> _Exercise task_: Copy the entries word for word, starting at the line that contains "Identify the location of My" and stopping after the final line of the entries.

-------- Listing

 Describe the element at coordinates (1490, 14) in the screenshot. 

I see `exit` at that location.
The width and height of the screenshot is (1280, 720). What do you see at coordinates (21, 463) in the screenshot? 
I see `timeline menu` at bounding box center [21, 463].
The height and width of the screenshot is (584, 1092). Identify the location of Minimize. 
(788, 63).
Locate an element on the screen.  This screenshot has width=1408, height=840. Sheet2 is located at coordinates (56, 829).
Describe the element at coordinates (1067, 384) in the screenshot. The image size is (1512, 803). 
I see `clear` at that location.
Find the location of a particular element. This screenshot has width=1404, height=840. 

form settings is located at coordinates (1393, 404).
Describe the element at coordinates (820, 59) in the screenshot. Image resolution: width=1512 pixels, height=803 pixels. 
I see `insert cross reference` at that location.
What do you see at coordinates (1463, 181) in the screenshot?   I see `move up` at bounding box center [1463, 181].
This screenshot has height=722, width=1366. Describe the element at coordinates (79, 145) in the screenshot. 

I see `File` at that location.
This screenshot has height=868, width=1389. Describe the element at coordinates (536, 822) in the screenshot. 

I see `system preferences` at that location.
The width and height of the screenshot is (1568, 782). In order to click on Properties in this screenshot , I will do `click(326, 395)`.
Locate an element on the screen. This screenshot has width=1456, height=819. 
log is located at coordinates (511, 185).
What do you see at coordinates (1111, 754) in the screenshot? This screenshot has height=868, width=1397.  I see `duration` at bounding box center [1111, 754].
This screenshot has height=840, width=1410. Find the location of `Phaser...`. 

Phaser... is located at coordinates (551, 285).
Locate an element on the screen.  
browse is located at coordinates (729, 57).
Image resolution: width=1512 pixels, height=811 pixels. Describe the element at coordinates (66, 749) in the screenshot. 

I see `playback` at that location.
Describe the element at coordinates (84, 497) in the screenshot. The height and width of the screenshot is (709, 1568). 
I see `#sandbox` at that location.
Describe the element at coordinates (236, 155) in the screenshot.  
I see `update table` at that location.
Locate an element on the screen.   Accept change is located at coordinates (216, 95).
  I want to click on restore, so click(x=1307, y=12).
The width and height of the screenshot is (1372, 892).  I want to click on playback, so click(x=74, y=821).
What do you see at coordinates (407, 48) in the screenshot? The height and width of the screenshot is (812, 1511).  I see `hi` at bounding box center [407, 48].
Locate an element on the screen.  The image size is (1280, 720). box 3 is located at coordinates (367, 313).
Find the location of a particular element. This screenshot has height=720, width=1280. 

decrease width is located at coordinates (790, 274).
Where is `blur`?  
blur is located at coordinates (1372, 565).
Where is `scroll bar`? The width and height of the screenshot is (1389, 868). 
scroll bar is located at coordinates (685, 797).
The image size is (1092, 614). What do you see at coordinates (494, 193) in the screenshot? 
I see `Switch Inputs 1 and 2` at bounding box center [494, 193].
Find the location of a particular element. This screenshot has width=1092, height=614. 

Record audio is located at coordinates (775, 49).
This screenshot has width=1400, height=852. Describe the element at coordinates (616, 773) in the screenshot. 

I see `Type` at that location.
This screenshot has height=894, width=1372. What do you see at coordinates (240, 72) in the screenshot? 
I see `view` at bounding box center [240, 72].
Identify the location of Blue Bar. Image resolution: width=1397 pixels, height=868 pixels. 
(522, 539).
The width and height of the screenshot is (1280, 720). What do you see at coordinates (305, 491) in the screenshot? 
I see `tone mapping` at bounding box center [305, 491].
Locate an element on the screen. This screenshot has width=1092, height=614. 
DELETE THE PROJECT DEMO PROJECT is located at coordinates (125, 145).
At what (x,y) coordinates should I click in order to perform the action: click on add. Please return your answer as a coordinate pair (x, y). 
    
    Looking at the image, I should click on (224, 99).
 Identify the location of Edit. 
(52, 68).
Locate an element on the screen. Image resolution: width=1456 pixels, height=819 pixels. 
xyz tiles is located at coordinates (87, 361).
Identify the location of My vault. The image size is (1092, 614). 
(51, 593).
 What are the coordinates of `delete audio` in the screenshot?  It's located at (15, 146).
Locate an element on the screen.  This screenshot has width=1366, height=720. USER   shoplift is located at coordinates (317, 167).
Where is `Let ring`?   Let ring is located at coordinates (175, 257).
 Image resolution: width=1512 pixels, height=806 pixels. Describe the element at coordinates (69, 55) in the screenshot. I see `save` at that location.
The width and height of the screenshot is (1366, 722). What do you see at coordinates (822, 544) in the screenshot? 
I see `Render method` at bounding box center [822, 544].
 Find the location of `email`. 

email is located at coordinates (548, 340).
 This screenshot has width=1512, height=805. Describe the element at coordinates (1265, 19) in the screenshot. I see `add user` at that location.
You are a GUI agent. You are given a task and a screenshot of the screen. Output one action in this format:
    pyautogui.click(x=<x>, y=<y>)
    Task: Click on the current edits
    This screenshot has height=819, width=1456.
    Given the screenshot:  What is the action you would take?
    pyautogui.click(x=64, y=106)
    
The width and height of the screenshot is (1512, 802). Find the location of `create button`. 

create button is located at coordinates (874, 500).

----------------

> _Response to the exercise_:
Identify the location of My vault. The image size is (1092, 614). 
(51, 593).
 What are the coordinates of `delete audio` in the screenshot?  It's located at (15, 146).
Locate an element on the screen.  This screenshot has width=1366, height=720. USER   shoplift is located at coordinates (317, 167).
Where is `Let ring`?   Let ring is located at coordinates (175, 257).
 Image resolution: width=1512 pixels, height=806 pixels. Describe the element at coordinates (69, 55) in the screenshot. I see `save` at that location.
The width and height of the screenshot is (1366, 722). What do you see at coordinates (822, 544) in the screenshot? 
I see `Render method` at bounding box center [822, 544].
 Find the location of `email`. 

email is located at coordinates (548, 340).
 This screenshot has width=1512, height=805. Describe the element at coordinates (1265, 19) in the screenshot. I see `add user` at that location.
You are a GUI agent. You are given a task and a screenshot of the screen. Output one action in this format:
    pyautogui.click(x=<x>, y=<y>)
    Task: Click on the current edits
    This screenshot has height=819, width=1456.
    Given the screenshot:  What is the action you would take?
    pyautogui.click(x=64, y=106)
    
The width and height of the screenshot is (1512, 802). Find the location of `create button`. 

create button is located at coordinates (874, 500).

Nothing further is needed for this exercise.